Orange County Newschannel
- Country: United States
- Broadcast area: Orange County, California

Programming
- Language: American English
- Picture format: 4:3 standard definition

Ownership
- Owner: Freedom Communications (1990-1996) Century Communications (1996-1999) Adelphia (1999-2001)

History
- Launched: September 1, 1990; 36 years ago
- Closed: September 7, 2001; 24 years ago

= Orange County Newschannel =

Regional cable news network (1990–2001)

The Orange County Newschannel (often branded as OC Newschannel and OCN) was a regional cable news network pioneering a rolling news format, serving Orange County, California south of the Greater Los Angeles area. The channel also pioneered the producer - presenter work format where the reporters self-produced television news items using the then emerging light weight cameras and video digitising ingestion systems based on Apple Computer and Oracle Database software.

Technically a network because it was carried by multiple cable operators then in business in Orange County, OCN, launched in 1990 by Freedom Communications, was among the earliest regional 24-hour cable news cable television channels (the first being the Cablevision-owned News 12 Networks, which all launched in December 1986). As early as 1992, OCN began producing news for KTLA (which would eventually attempt to rival the cable channel in its home county). Freedom sold OCN to New Canaan, Connecticut-based Century Communications, which at the time operated other cable entities in California, most notably in Beverly Hills and Los Angeles, in 1996.

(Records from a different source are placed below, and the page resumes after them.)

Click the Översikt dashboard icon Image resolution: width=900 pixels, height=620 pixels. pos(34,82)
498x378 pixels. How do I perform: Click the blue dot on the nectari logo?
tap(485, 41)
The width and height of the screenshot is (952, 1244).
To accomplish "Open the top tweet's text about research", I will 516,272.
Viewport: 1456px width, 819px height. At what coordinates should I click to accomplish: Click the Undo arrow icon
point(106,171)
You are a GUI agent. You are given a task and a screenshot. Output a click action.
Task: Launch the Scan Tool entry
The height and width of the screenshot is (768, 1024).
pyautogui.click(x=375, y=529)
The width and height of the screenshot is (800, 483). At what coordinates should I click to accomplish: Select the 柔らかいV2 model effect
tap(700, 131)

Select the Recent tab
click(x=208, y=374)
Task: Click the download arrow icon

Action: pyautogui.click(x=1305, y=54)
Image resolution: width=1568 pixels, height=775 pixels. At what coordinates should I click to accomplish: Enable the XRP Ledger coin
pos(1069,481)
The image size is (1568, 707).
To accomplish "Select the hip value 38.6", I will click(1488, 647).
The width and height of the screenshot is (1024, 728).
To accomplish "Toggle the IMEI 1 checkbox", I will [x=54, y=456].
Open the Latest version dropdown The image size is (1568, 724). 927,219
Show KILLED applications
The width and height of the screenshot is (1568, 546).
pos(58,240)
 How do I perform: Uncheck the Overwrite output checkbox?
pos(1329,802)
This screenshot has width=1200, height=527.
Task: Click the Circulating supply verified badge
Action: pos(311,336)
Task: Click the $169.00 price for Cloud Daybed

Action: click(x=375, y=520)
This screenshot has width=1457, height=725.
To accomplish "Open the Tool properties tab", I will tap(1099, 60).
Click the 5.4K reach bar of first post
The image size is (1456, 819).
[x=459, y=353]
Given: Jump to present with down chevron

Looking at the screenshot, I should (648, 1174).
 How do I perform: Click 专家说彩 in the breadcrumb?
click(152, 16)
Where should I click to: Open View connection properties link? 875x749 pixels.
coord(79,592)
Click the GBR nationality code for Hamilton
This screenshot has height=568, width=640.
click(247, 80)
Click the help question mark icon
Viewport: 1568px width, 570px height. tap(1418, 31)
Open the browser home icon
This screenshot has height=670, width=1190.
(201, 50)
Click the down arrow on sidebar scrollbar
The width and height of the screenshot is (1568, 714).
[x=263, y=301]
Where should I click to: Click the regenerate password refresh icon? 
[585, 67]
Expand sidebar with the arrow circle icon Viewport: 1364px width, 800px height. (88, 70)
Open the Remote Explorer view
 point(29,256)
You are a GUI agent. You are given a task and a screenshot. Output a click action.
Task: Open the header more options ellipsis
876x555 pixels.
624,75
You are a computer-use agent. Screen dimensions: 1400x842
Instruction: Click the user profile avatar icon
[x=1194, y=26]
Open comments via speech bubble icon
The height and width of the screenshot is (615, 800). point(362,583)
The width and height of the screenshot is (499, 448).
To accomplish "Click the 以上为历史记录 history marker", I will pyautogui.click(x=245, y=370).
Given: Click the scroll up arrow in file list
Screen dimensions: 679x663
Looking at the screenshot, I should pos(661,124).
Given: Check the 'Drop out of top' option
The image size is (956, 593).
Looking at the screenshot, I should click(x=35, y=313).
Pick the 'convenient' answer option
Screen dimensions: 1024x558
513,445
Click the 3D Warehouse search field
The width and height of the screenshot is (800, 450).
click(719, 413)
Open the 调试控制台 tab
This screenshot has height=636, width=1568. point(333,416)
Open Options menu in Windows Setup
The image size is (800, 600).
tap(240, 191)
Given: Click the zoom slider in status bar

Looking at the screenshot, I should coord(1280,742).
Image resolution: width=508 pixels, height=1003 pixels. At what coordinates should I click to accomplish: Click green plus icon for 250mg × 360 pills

The network was purchased by Adelphia Cable in 1999 (eventually the name was changed slightly to Orange County News Channel) and struggled with decreasing profits and ad revenue and ended up going out of business on September 7, 2001 after years of losing money in which the network ended up going bankrupt. Throughout its life, OCN had a largely captive audience, as the only other sources for cable news in Orange County were KTLA and KOCE-TV.

OCN's website continued to operate as an internet-only news portal for Orange County, offering daily news to subscribers. Several members of the news staff that had worked at OCN eventually found a new home at KOCE-TV's news desk.

The network was a founding member of the Association of Regional News Channels.

In 2007, the similarly named and formatted OC Channel began, run by KOCE and Chapman University.